### Requirement:
Put the records below into a Markdown table with two columns, Row and Record, numbering each line and leaving out any blank lines.

### Provided data:

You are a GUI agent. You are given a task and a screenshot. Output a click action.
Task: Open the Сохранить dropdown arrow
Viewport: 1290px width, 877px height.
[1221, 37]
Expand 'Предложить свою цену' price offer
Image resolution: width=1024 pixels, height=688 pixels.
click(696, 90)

### Full response:
| Row | Record |
|---|---|
| 1 | You are a GUI agent. You are given a task and a screenshot. Output a click action. |
| 2 | Task: Open the Сохранить dropdown arrow |
| 3 | Viewport: 1290px width, 877px height. |
| 4 | [1221, 37] |
| 5 | Expand 'Предложить свою цену' price offer |
| 6 | Image resolution: width=1024 pixels, height=688 pixels. |
| 7 | click(696, 90) |